We’ve come a long way since the days when having a hysterectomy meant a three- or four-day hospital stay, weeks of painful recuperation and an unsightly scar across the belly.
Thanks to advanced robot technology, today the uterus can be surgically removed through one small incision in the navel, allowing patients to return home the same day or after just one night in the hospital. Instead of six weeks of recovery, most patients can get back to their normal routine in just a few days.
Known as single-site surgery, the minimally invasive procedure also reduces blood loss and decreases the risk of developing an infection or hernia.
And because the incision is hidden in the belly button, it’s hard to tell you’ve even had an operation. With open surgery, you’re left with a large, five- to seven-inch scar across your lower abdomen or from your navel to your pubic bone.
Single-site hysterectomies are an improvement even over laparoscopic surgery, which requires the physician to make four or five small cuts in the abdomen. While the cosmetic outcome is much better than with open surgery, each incision increases the risk of complications.
Given the choice, Hilton Head Island resident Cindy Jamison went with a single-site hysterectomy. One of the first women in the area to have the cutting-edge procedure, she couldn’t have been happier with the results.
“You can’t even see the scar,” the 52-year-old said.
More importantly, she went home hours after the surgery and was pain free by the following afternoon.
Approximately 600,000 hysterectomies are performed annually in the United States, making it the second most common surgery after cesarean delivery. According to the U.S. Department of Health and Human Services, one in three women has a hysterectomy by the age of 65.
Prior to the early ‘90s, women needing a hysterectomy didn’t have an alternative but to undergo major abdominal surgery. Back then, Sun City resident Dorothea Krusky would have faced a long, painful recovery to remove the benign pelvic mass doctors found in her uterus. Instead, she spent one night in the hospital and was out shopping with her husband three days later.
“I had friends and family who had the traditional hysterectomy,” Krusky said. “They spent weeks and weeks recuperating and ended up with a long scar. I had virtually no pain and no scarring.”
Even after the introduction of laparoscopy, 65 percent of all hysterectomies were performed as open surgeries. It wasn’t until robot-assisted procedures were approved by the FDA in 2005 that the open hysterectomy rate began to drop.
Advancements in robotic technology have made it easier and safer for surgeons to remove the uterus laparoscopically. The latest version of the da Vinci Si Surgical System features high-definition, three-dimensional optics that has dramatically improved visualization of the operative field. The computer-controlled robot also is equipped with wristed instruments capable of rotating 365 degrees, offering a dexterity and range of motion far greater than the human hand.

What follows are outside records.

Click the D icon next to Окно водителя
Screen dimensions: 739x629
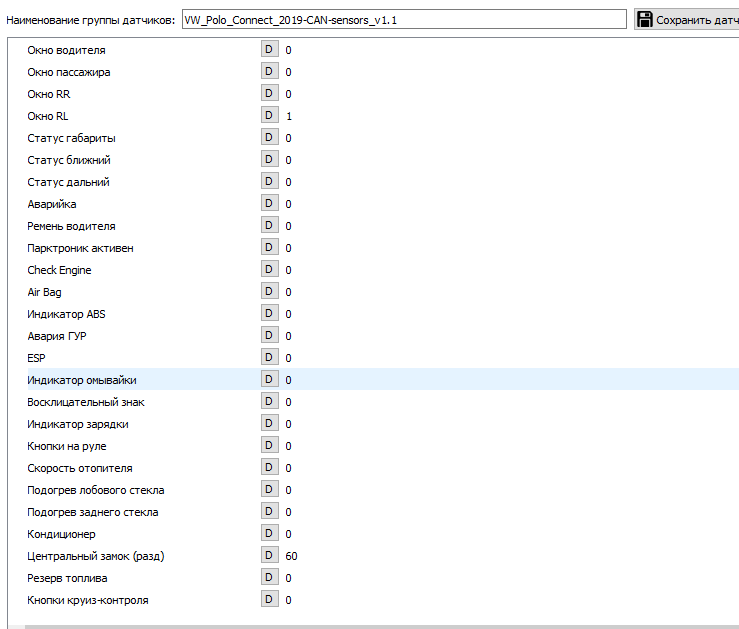click(268, 49)
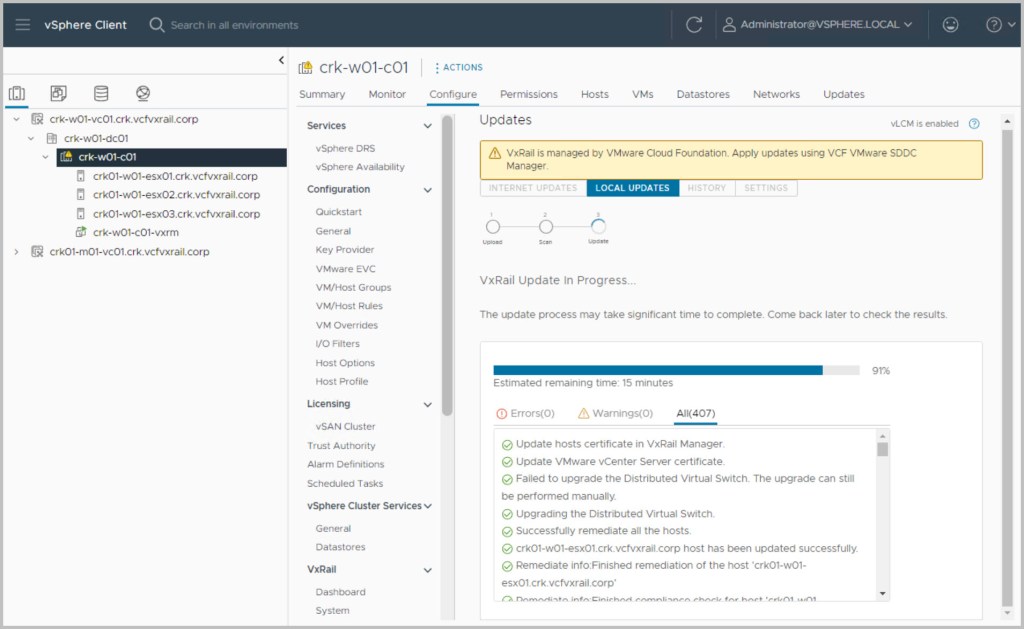Click the vLCM help question icon
The width and height of the screenshot is (1024, 629).
tap(974, 124)
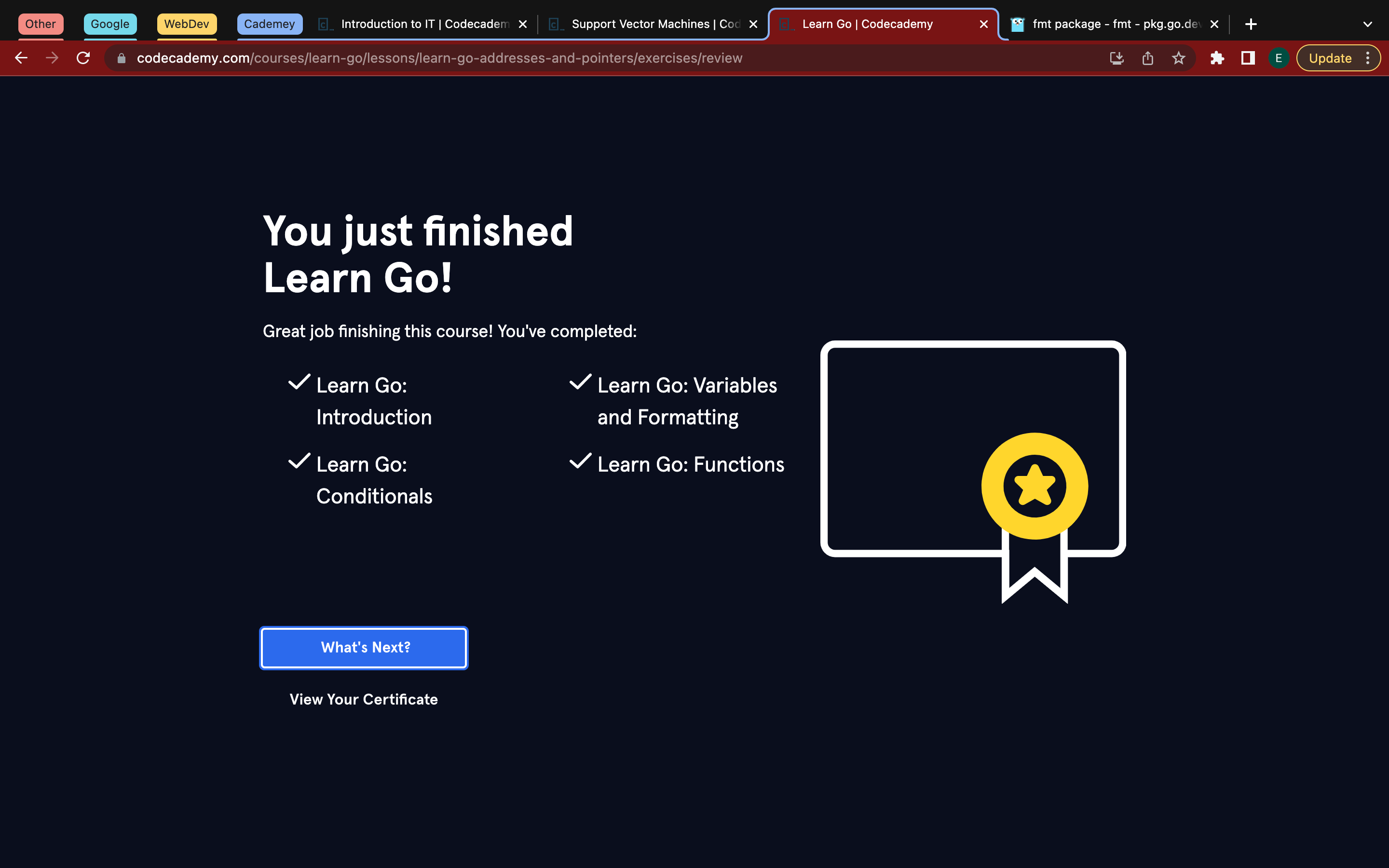Toggle the browser side panel icon
This screenshot has height=868, width=1389.
(1248, 58)
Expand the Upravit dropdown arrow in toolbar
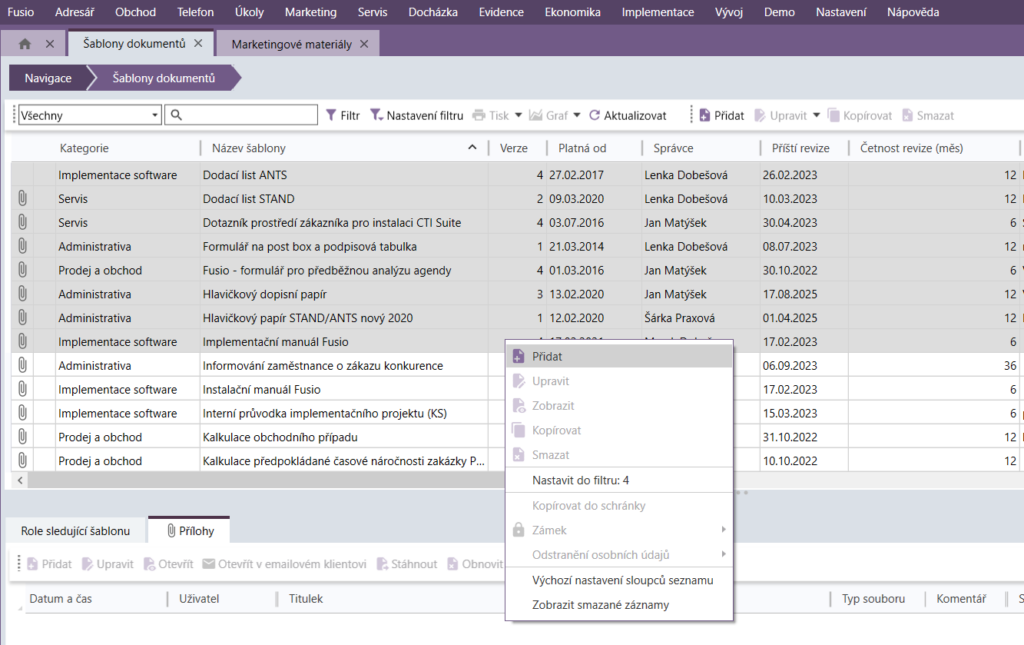 816,115
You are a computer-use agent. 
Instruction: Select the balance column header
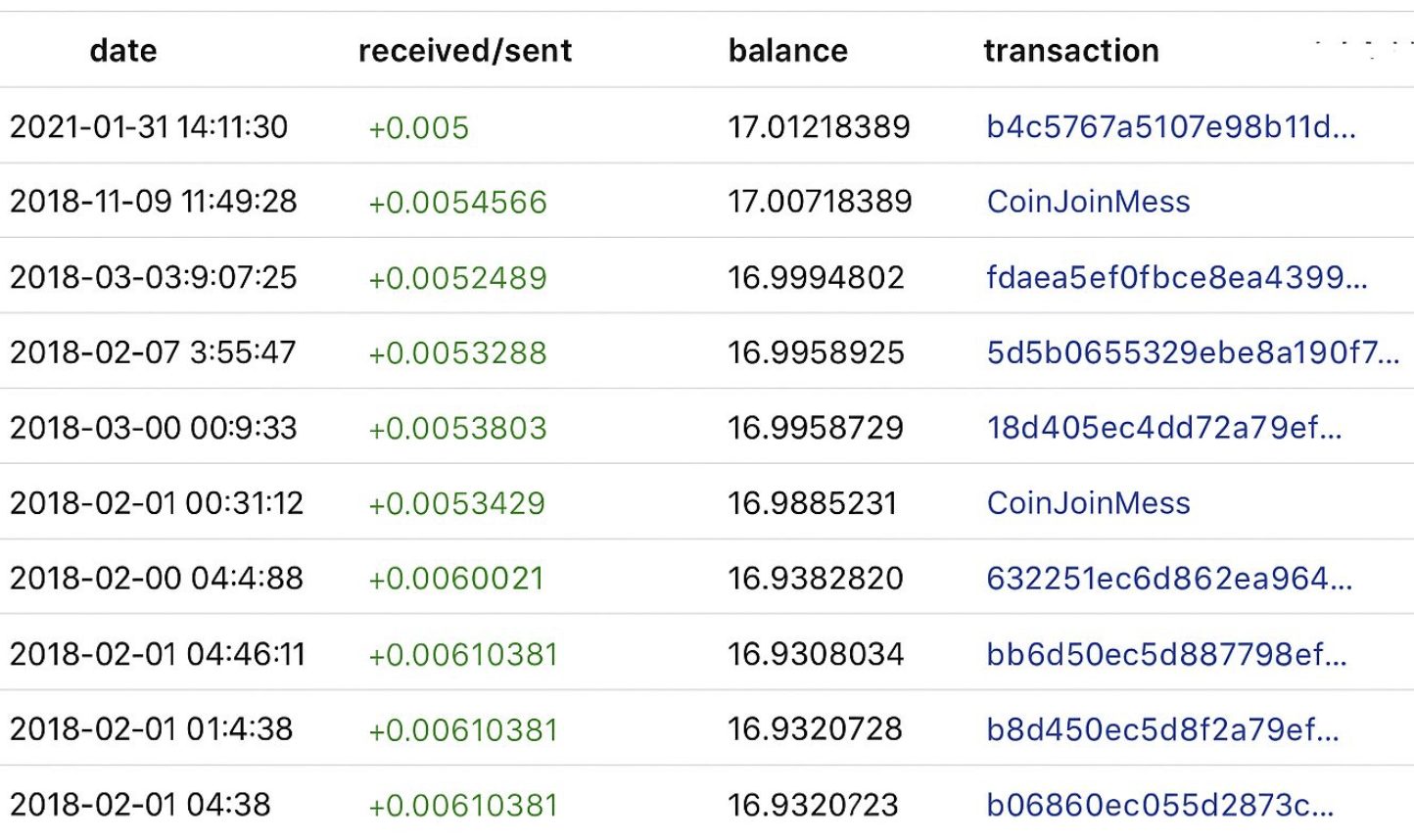788,51
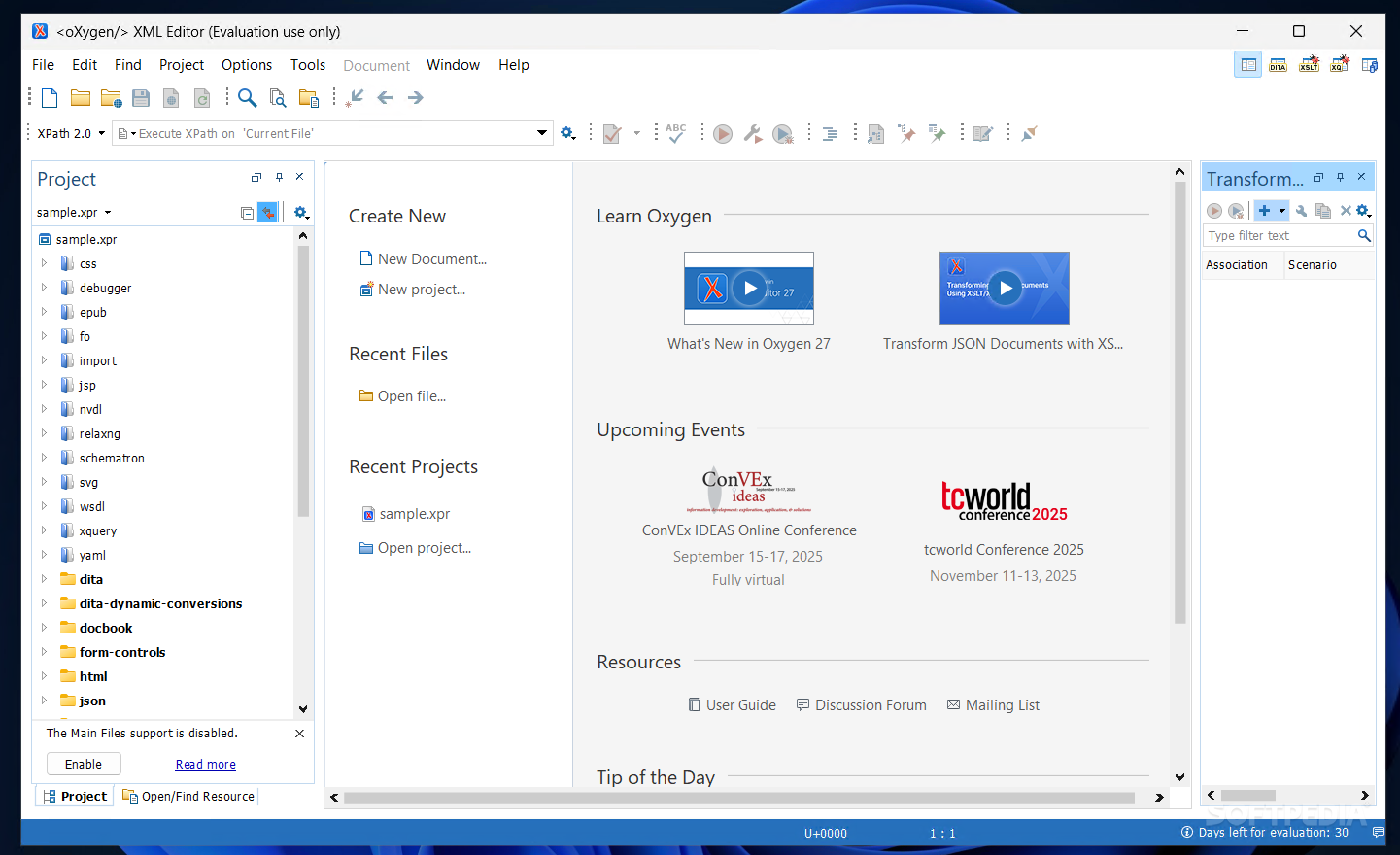Open the sample.xpr project dropdown

[108, 213]
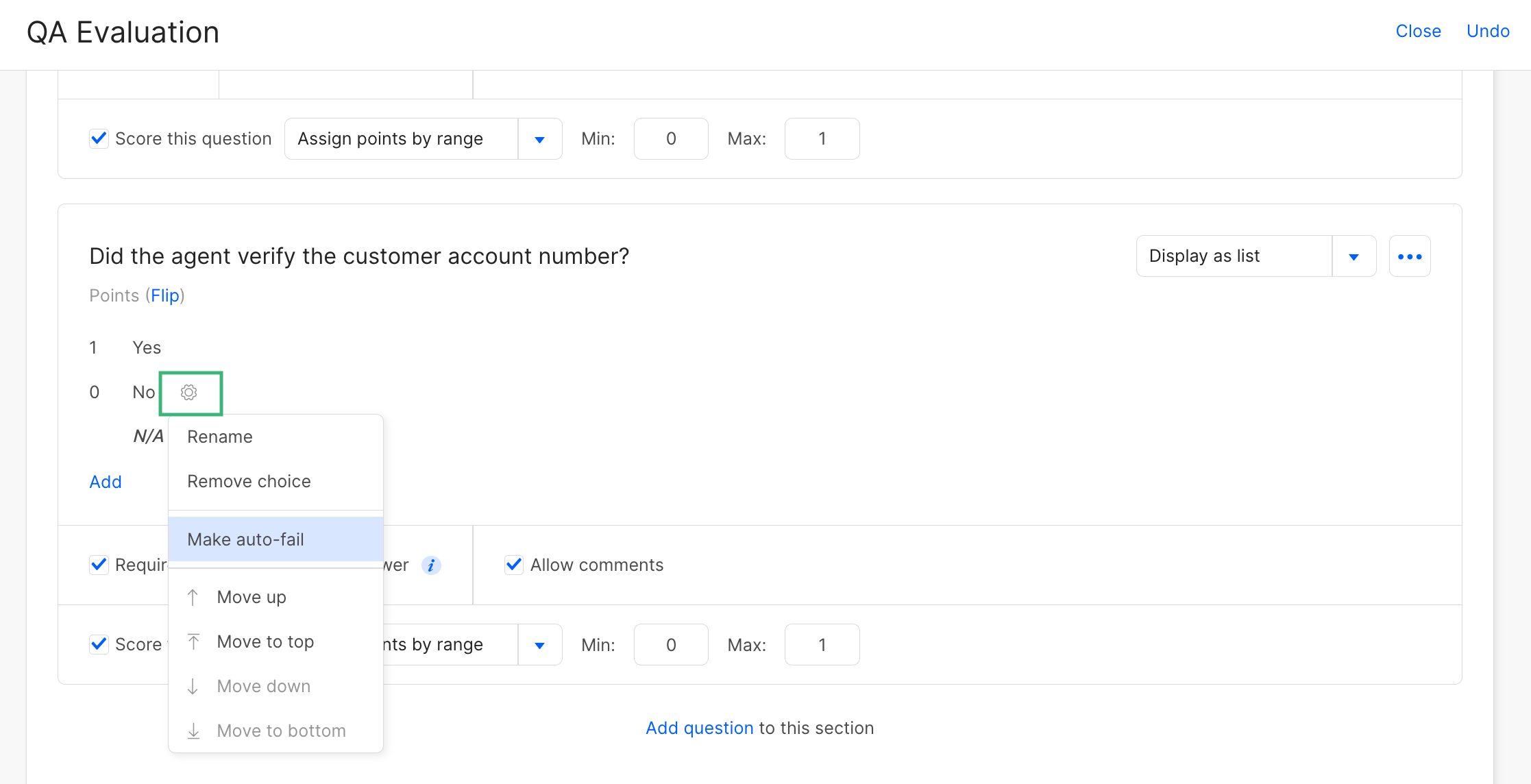Select Rename from the choice menu
1531x784 pixels.
click(220, 437)
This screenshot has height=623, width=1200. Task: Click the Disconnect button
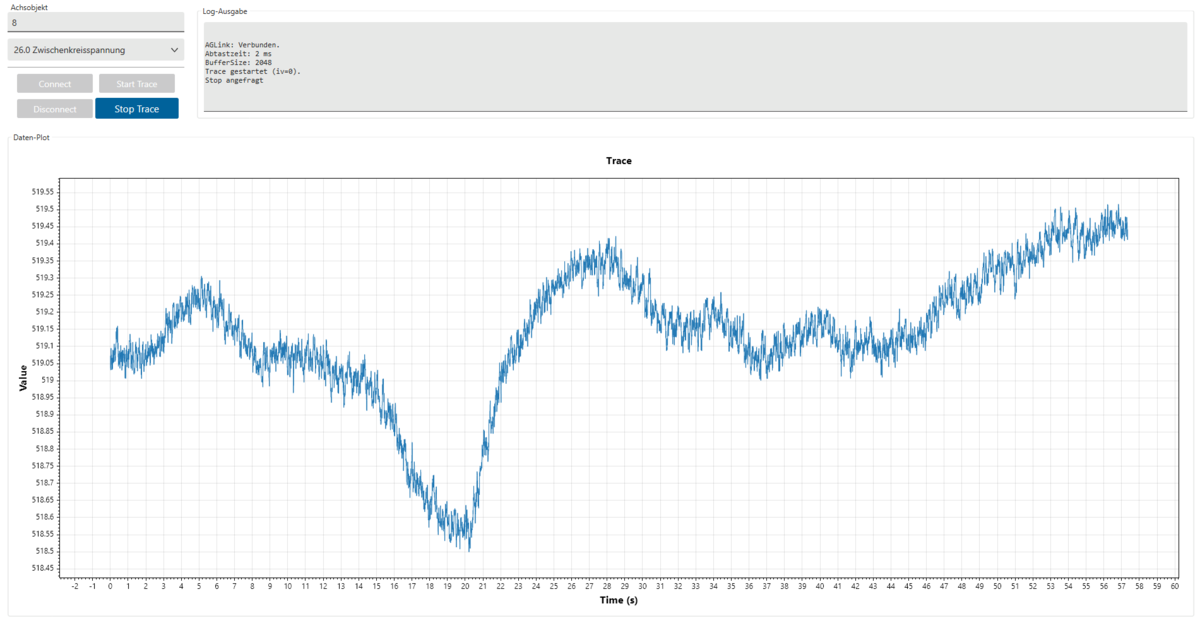pyautogui.click(x=55, y=108)
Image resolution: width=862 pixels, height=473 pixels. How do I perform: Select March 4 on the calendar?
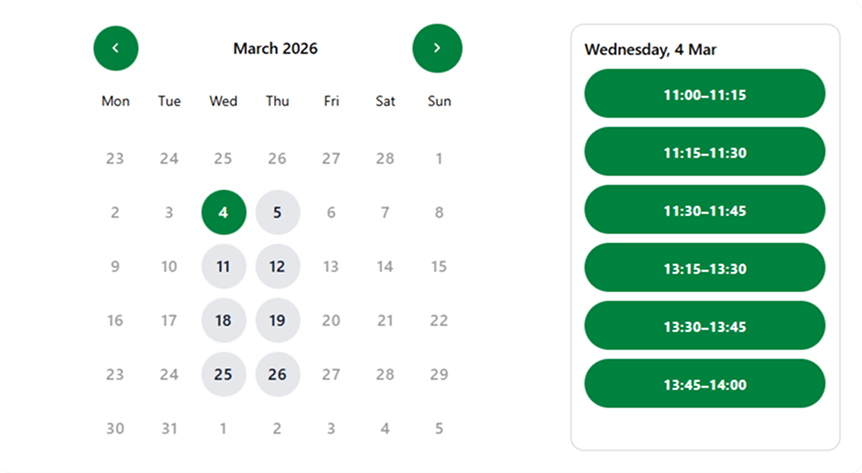pos(224,212)
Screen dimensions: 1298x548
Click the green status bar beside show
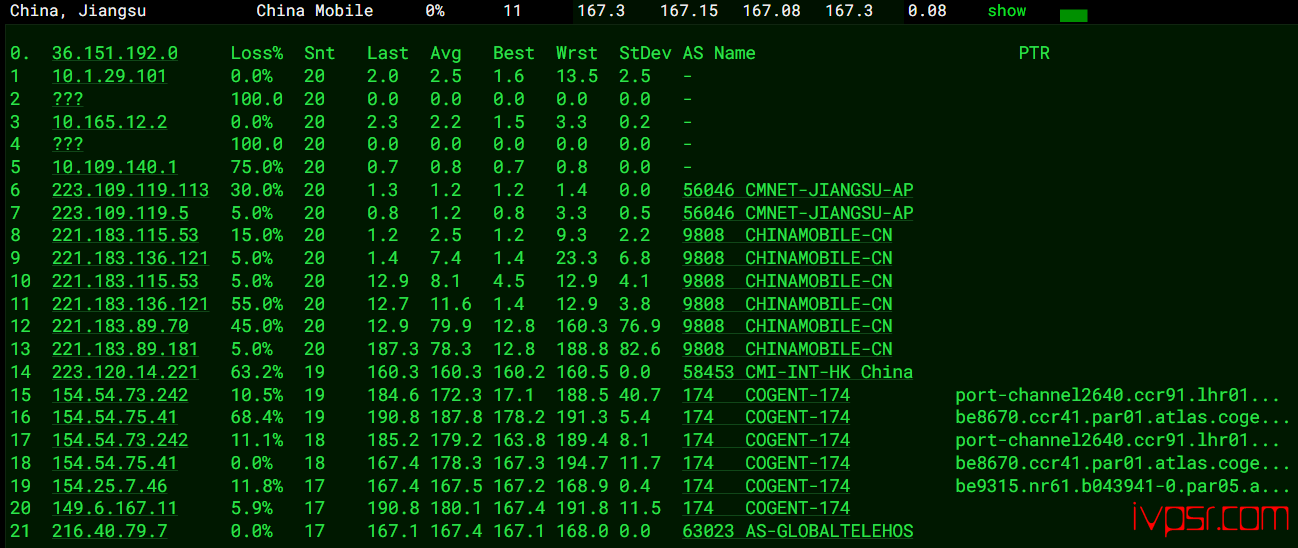click(1073, 15)
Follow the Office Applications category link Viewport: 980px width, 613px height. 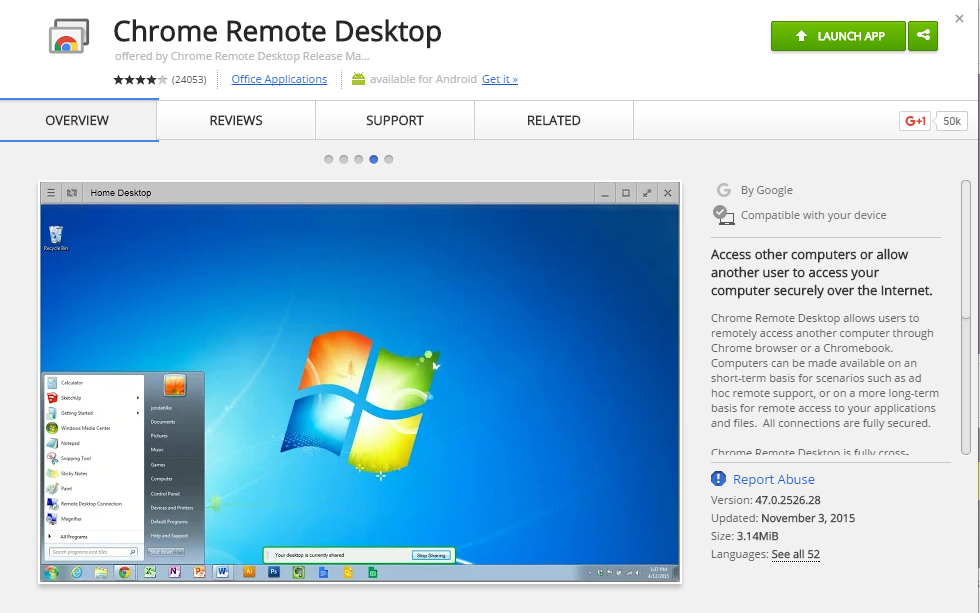279,79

|Patricia A. Thompson, M.D.|
“The software is amazing,” said Board Certified Gynecologist Pat Thompson, one of three Beaufort Memorial OB-GYNs using the computer-controlled robot to perform hysterectomies. “It would be like comparing the old DOS operating systems on personal computers with the technology of an iPad.”
Not long after the third generation of the da Vinci was developed, single-site instrumentation was introduced. It is now being used at Beaufort Memorial to perform both hysterectomies and gallbladder surgery.